What is being asked. Write the data out again exactly and in full.

Listed records.
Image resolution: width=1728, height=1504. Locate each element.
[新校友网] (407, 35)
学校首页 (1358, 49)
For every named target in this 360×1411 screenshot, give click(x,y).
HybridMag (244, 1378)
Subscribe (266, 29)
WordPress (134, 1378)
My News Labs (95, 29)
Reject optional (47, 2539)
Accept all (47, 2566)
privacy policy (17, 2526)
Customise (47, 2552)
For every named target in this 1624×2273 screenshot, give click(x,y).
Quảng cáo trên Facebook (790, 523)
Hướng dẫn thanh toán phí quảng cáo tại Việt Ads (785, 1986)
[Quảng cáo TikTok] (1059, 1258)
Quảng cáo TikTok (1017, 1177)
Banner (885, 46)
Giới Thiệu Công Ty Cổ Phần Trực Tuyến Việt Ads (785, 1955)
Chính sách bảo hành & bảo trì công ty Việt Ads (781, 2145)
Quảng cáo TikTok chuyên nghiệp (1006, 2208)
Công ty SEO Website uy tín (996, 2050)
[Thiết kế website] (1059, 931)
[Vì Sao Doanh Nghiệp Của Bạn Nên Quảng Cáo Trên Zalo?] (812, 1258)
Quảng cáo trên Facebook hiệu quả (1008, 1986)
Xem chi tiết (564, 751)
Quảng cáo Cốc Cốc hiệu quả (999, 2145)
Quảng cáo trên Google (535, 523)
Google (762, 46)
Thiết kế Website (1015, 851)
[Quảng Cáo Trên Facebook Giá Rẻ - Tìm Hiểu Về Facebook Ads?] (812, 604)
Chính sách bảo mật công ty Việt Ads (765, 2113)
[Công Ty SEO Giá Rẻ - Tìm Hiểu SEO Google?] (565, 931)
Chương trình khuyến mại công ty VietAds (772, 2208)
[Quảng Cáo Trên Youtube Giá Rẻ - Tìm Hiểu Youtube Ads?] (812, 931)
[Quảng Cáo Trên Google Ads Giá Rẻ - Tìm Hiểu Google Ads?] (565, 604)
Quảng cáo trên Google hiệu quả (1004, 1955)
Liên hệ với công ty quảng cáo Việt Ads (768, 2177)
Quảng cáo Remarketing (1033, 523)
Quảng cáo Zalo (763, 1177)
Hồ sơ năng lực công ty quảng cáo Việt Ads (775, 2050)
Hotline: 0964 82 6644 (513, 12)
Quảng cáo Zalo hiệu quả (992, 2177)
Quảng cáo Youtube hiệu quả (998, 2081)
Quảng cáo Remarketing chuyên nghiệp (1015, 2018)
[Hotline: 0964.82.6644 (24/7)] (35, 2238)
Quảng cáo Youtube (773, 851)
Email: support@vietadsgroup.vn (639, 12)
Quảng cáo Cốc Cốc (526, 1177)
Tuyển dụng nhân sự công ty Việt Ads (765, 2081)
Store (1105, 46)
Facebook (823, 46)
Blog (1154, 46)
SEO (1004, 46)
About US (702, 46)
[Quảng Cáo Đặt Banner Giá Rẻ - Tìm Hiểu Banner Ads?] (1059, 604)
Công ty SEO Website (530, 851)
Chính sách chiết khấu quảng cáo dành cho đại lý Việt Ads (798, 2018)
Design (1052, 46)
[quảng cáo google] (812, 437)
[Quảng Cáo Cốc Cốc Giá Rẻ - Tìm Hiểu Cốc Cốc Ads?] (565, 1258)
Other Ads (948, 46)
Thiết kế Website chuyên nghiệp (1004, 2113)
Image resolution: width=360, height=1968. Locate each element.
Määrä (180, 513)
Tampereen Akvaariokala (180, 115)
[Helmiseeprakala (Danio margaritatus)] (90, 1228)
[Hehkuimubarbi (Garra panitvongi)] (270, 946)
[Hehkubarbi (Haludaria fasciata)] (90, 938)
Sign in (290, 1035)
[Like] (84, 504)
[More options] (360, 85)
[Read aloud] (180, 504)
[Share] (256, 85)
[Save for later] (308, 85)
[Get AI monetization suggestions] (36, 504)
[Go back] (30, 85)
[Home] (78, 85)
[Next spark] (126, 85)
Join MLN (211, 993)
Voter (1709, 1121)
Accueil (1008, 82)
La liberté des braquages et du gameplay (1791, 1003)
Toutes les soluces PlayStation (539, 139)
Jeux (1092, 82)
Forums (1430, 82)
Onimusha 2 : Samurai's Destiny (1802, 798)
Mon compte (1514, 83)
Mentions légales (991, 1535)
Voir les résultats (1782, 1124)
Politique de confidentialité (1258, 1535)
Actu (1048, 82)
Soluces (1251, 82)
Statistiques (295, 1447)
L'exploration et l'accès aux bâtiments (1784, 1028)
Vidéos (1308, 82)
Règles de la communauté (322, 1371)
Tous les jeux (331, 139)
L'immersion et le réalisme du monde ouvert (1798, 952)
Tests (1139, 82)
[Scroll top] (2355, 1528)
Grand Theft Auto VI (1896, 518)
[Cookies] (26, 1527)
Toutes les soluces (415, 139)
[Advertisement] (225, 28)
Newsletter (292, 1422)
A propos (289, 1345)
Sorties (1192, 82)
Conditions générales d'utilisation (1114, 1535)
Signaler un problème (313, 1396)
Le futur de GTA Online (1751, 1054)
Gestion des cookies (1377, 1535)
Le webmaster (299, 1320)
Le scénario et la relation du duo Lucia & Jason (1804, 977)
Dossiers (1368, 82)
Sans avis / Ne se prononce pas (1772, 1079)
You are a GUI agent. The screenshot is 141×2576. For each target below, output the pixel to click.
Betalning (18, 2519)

Answer for this exercise.
Image resolution: width=1728, height=1504. Locate each element.
[新校友网] (407, 35)
学校首页 (1358, 49)
For every named target in this 360×1411 screenshot, give click(x,y).
HybridMag (244, 1378)
Subscribe (266, 29)
WordPress (134, 1378)
My News Labs (95, 29)
Reject optional (47, 2539)
Accept all (47, 2566)
privacy policy (17, 2526)
Customise (47, 2552)
For every named target in this 1624×2273 screenshot, give click(x,y).
Quảng cáo trên Facebook (790, 523)
Hướng dẫn thanh toán phí quảng cáo tại Việt Ads (785, 1986)
[Quảng cáo TikTok] (1059, 1258)
Quảng cáo TikTok (1017, 1177)
Banner (885, 46)
Giới Thiệu Công Ty Cổ Phần Trực Tuyến Việt Ads (785, 1955)
Chính sách bảo hành & bảo trì công ty Việt Ads (781, 2145)
Quảng cáo TikTok chuyên nghiệp (1006, 2208)
Công ty SEO Website uy tín (996, 2050)
[Thiết kế website] (1059, 931)
[Vì Sao Doanh Nghiệp Của Bạn Nên Quảng Cáo Trên Zalo?] (812, 1258)
Quảng cáo trên Facebook hiệu quả (1008, 1986)
Xem chi tiết (564, 751)
Quảng cáo Cốc Cốc hiệu quả (999, 2145)
Quảng cáo trên Google (535, 523)
Google (762, 46)
Thiết kế Website (1015, 851)
[Quảng Cáo Trên Facebook Giá Rẻ - Tìm Hiểu Về Facebook Ads?] (812, 604)
Chính sách bảo mật công ty Việt Ads (765, 2113)
[Công Ty SEO Giá Rẻ - Tìm Hiểu SEO Google?] (565, 931)
Chương trình khuyến mại công ty VietAds (772, 2208)
[Quảng Cáo Trên Youtube Giá Rẻ - Tìm Hiểu Youtube Ads?] (812, 931)
[Quảng Cáo Trên Google Ads Giá Rẻ - Tìm Hiểu Google Ads?] (565, 604)
Quảng cáo trên Google hiệu quả (1004, 1955)
Liên hệ với công ty quảng cáo Việt Ads (768, 2177)
Quảng cáo Remarketing (1033, 523)
Quảng cáo Zalo (763, 1177)
Hồ sơ năng lực công ty quảng cáo Việt Ads (775, 2050)
Hotline: 0964 82 6644 (513, 12)
Quảng cáo Zalo hiệu quả (992, 2177)
Quảng cáo Youtube hiệu quả (998, 2081)
Quảng cáo Remarketing chuyên nghiệp (1015, 2018)
[Hotline: 0964.82.6644 (24/7)] (35, 2238)
Quảng cáo Youtube (773, 851)
Email: support@vietadsgroup.vn (639, 12)
Quảng cáo Cốc Cốc (526, 1177)
Tuyển dụng nhân sự công ty Việt Ads (765, 2081)
Store (1105, 46)
Facebook (823, 46)
Blog (1154, 46)
SEO (1004, 46)
About US (702, 46)
[Quảng Cáo Đặt Banner Giá Rẻ - Tìm Hiểu Banner Ads?] (1059, 604)
Công ty SEO Website (530, 851)
Chính sách chiết khấu quảng cáo dành cho đại lý Việt Ads (798, 2018)
Design (1052, 46)
[quảng cáo google] (812, 437)
[Quảng Cáo Cốc Cốc Giá Rẻ - Tìm Hiểu Cốc Cốc Ads?] (565, 1258)
Other Ads (948, 46)
Thiết kế Website chuyên nghiệp (1004, 2113)
Image resolution: width=360, height=1968. Locate each element.
Määrä (180, 513)
Tampereen Akvaariokala (180, 115)
[Helmiseeprakala (Danio margaritatus)] (90, 1228)
[Hehkuimubarbi (Garra panitvongi)] (270, 946)
[Hehkubarbi (Haludaria fasciata)] (90, 938)
Sign in (290, 1035)
[Like] (84, 504)
[More options] (360, 85)
[Read aloud] (180, 504)
[Share] (256, 85)
[Save for later] (308, 85)
[Get AI monetization suggestions] (36, 504)
[Go back] (30, 85)
[Home] (78, 85)
[Next spark] (126, 85)
Join MLN (211, 993)
Voter (1709, 1121)
Accueil (1008, 82)
La liberté des braquages et du gameplay (1791, 1003)
Toutes les soluces PlayStation (539, 139)
Jeux (1092, 82)
Forums (1430, 82)
Onimusha 2 : Samurai's Destiny (1802, 798)
Mon compte (1514, 83)
Mentions légales (991, 1535)
Voir les résultats (1782, 1124)
Politique de confidentialité (1258, 1535)
Actu (1048, 82)
Soluces (1251, 82)
Statistiques (295, 1447)
L'exploration et l'accès aux bâtiments (1784, 1028)
Vidéos (1308, 82)
Règles de la communauté (322, 1371)
Tous les jeux (331, 139)
L'immersion et le réalisme du monde ouvert (1798, 952)
Tests (1139, 82)
[Scroll top] (2355, 1528)
Grand Theft Auto VI (1896, 518)
[Cookies] (26, 1527)
Toutes les soluces (415, 139)
[Advertisement] (225, 28)
Newsletter (292, 1422)
A propos (289, 1345)
Sorties (1192, 82)
Conditions générales d'utilisation (1114, 1535)
Signaler un problème (313, 1396)
Le futur de GTA Online (1751, 1054)
Gestion des cookies (1377, 1535)
Le webmaster (299, 1320)
Le scénario et la relation du duo Lucia & Jason (1804, 977)
Dossiers (1368, 82)
Sans avis / Ne se prononce pas (1772, 1079)
You are a GUI agent. The screenshot is 141×2576. For each target below, output the pixel to click.
Betalning (18, 2519)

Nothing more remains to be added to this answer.